Element and text position data
______________________________
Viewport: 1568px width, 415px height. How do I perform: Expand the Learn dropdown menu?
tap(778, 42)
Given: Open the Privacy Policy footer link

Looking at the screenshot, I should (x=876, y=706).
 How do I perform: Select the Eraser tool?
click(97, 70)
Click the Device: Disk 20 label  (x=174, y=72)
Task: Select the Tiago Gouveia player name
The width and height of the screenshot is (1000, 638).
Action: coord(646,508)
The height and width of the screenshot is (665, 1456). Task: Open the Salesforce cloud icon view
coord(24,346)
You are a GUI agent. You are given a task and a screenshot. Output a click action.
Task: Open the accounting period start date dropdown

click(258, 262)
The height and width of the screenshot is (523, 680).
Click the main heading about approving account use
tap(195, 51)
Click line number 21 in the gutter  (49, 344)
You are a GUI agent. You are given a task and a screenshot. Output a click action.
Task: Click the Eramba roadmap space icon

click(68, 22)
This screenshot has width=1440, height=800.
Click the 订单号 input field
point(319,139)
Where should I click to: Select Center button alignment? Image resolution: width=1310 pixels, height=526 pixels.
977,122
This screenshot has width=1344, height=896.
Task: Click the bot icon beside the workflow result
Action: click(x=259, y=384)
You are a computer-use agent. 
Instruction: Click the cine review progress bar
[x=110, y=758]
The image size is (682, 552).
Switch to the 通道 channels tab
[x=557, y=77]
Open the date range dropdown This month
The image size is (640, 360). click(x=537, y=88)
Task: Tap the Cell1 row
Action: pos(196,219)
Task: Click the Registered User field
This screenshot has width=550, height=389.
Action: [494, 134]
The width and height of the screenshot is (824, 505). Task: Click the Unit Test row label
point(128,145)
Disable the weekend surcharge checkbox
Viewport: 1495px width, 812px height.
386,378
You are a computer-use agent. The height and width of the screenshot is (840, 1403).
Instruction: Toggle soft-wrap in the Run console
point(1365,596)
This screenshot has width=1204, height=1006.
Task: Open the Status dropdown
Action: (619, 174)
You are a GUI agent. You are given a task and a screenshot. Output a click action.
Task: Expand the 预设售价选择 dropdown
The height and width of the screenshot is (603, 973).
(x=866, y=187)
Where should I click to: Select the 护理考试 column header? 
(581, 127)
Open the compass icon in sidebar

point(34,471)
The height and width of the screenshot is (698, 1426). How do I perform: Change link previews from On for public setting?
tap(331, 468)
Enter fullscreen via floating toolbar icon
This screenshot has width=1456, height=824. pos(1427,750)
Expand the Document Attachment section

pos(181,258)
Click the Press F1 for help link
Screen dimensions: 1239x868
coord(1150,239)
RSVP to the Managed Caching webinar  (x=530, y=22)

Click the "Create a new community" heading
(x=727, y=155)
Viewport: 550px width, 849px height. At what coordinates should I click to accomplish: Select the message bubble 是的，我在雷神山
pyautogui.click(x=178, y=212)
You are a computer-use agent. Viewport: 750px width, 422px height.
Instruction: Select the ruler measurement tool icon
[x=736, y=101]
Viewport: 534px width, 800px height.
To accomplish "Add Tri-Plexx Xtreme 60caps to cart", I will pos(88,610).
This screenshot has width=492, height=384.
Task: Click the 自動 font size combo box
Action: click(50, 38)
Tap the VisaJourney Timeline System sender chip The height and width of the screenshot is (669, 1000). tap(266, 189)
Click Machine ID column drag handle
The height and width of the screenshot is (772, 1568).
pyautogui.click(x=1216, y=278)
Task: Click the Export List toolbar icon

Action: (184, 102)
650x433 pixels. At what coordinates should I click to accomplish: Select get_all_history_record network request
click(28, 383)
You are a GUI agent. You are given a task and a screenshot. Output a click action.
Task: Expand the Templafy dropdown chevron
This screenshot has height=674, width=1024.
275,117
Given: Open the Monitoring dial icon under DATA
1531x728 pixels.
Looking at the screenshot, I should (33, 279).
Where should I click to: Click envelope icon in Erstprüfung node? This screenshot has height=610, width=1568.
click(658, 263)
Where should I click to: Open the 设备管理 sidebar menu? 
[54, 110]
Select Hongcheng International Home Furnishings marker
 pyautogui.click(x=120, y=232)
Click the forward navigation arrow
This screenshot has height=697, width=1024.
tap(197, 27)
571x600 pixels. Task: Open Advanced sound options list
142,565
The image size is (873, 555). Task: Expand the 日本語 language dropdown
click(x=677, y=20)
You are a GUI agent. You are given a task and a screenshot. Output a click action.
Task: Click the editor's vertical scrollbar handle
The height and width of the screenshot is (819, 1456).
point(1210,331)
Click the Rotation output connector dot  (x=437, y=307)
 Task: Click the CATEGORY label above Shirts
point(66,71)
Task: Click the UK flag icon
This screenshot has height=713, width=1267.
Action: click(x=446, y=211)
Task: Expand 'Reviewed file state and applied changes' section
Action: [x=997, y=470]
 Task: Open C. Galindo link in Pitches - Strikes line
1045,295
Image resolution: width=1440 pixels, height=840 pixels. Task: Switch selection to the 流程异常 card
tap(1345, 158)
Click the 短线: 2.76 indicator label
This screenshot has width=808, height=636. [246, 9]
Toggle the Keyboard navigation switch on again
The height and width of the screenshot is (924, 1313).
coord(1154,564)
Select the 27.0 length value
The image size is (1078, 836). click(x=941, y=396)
______________________________
Problem to solve. Copy all of the records above line for line, with no changes.

Worked answer.
Viewport: 1568px width, 415px height. How do I perform: Expand the Learn dropdown menu?
tap(778, 42)
Given: Open the Privacy Policy footer link

Looking at the screenshot, I should (x=876, y=706).
 How do I perform: Select the Eraser tool?
click(97, 70)
Click the Device: Disk 20 label  (x=174, y=72)
Task: Select the Tiago Gouveia player name
The width and height of the screenshot is (1000, 638).
Action: coord(646,508)
The height and width of the screenshot is (665, 1456). Task: Open the Salesforce cloud icon view
coord(24,346)
You are a GUI agent. You are given a task and a screenshot. Output a click action.
Task: Open the accounting period start date dropdown

click(258, 262)
The height and width of the screenshot is (523, 680).
Click the main heading about approving account use
tap(195, 51)
Click line number 21 in the gutter  (49, 344)
You are a GUI agent. You are given a task and a screenshot. Output a click action.
Task: Click the Eramba roadmap space icon

click(68, 22)
This screenshot has width=1440, height=800.
Click the 订单号 input field
point(319,139)
Where should I click to: Select Center button alignment? Image resolution: width=1310 pixels, height=526 pixels.
977,122
This screenshot has width=1344, height=896.
Task: Click the bot icon beside the workflow result
Action: click(x=259, y=384)
You are a computer-use agent. 
Instruction: Click the cine review progress bar
[x=110, y=758]
The image size is (682, 552).
Switch to the 通道 channels tab
[x=557, y=77]
Open the date range dropdown This month
The image size is (640, 360). click(x=537, y=88)
Task: Tap the Cell1 row
Action: pos(196,219)
Task: Click the Registered User field
This screenshot has width=550, height=389.
Action: [494, 134]
The width and height of the screenshot is (824, 505). Task: Click the Unit Test row label
point(128,145)
Disable the weekend surcharge checkbox
Viewport: 1495px width, 812px height.
386,378
You are a computer-use agent. The height and width of the screenshot is (840, 1403).
Instruction: Toggle soft-wrap in the Run console
point(1365,596)
This screenshot has width=1204, height=1006.
Task: Open the Status dropdown
Action: (619, 174)
You are a GUI agent. You are given a task and a screenshot. Output a click action.
Task: Expand the 预设售价选择 dropdown
The height and width of the screenshot is (603, 973).
(x=866, y=187)
Where should I click to: Select the 护理考试 column header? 
(581, 127)
Open the compass icon in sidebar

point(34,471)
The height and width of the screenshot is (698, 1426). How do I perform: Change link previews from On for public setting?
tap(331, 468)
Enter fullscreen via floating toolbar icon
This screenshot has width=1456, height=824. pos(1427,750)
Expand the Document Attachment section

pos(181,258)
Click the Press F1 for help link
Screen dimensions: 1239x868
coord(1150,239)
RSVP to the Managed Caching webinar  (x=530, y=22)

Click the "Create a new community" heading
(x=727, y=155)
Viewport: 550px width, 849px height. At what coordinates should I click to accomplish: Select the message bubble 是的，我在雷神山
pyautogui.click(x=178, y=212)
You are a computer-use agent. Viewport: 750px width, 422px height.
Instruction: Select the ruler measurement tool icon
[x=736, y=101]
Viewport: 534px width, 800px height.
To accomplish "Add Tri-Plexx Xtreme 60caps to cart", I will pos(88,610).
This screenshot has width=492, height=384.
Task: Click the 自動 font size combo box
Action: click(50, 38)
Tap the VisaJourney Timeline System sender chip The height and width of the screenshot is (669, 1000). tap(266, 189)
Click Machine ID column drag handle
The height and width of the screenshot is (772, 1568).
pyautogui.click(x=1216, y=278)
Task: Click the Export List toolbar icon

Action: (184, 102)
650x433 pixels. At what coordinates should I click to accomplish: Select get_all_history_record network request
click(28, 383)
You are a GUI agent. You are given a task and a screenshot. Output a click action.
Task: Expand the Templafy dropdown chevron
This screenshot has height=674, width=1024.
275,117
Given: Open the Monitoring dial icon under DATA
1531x728 pixels.
Looking at the screenshot, I should (33, 279).
Where should I click to: Click envelope icon in Erstprüfung node? This screenshot has height=610, width=1568.
click(658, 263)
Where should I click to: Open the 设备管理 sidebar menu? 
[54, 110]
Select Hongcheng International Home Furnishings marker
 pyautogui.click(x=120, y=232)
Click the forward navigation arrow
This screenshot has height=697, width=1024.
tap(197, 27)
571x600 pixels. Task: Open Advanced sound options list
142,565
The image size is (873, 555). Task: Expand the 日本語 language dropdown
click(x=677, y=20)
You are a GUI agent. You are given a task and a screenshot. Output a click action.
Task: Click the editor's vertical scrollbar handle
The height and width of the screenshot is (819, 1456).
point(1210,331)
Click the Rotation output connector dot  (x=437, y=307)
 Task: Click the CATEGORY label above Shirts
point(66,71)
Task: Click the UK flag icon
This screenshot has height=713, width=1267.
Action: click(x=446, y=211)
Task: Expand 'Reviewed file state and applied changes' section
Action: [x=997, y=470]
 Task: Open C. Galindo link in Pitches - Strikes line
1045,295
Image resolution: width=1440 pixels, height=840 pixels. Task: Switch selection to the 流程异常 card
tap(1345, 158)
Click the 短线: 2.76 indicator label
This screenshot has width=808, height=636. [246, 9]
Toggle the Keyboard navigation switch on again
The height and width of the screenshot is (924, 1313).
coord(1154,564)
Select the 27.0 length value
The image size is (1078, 836). click(x=941, y=396)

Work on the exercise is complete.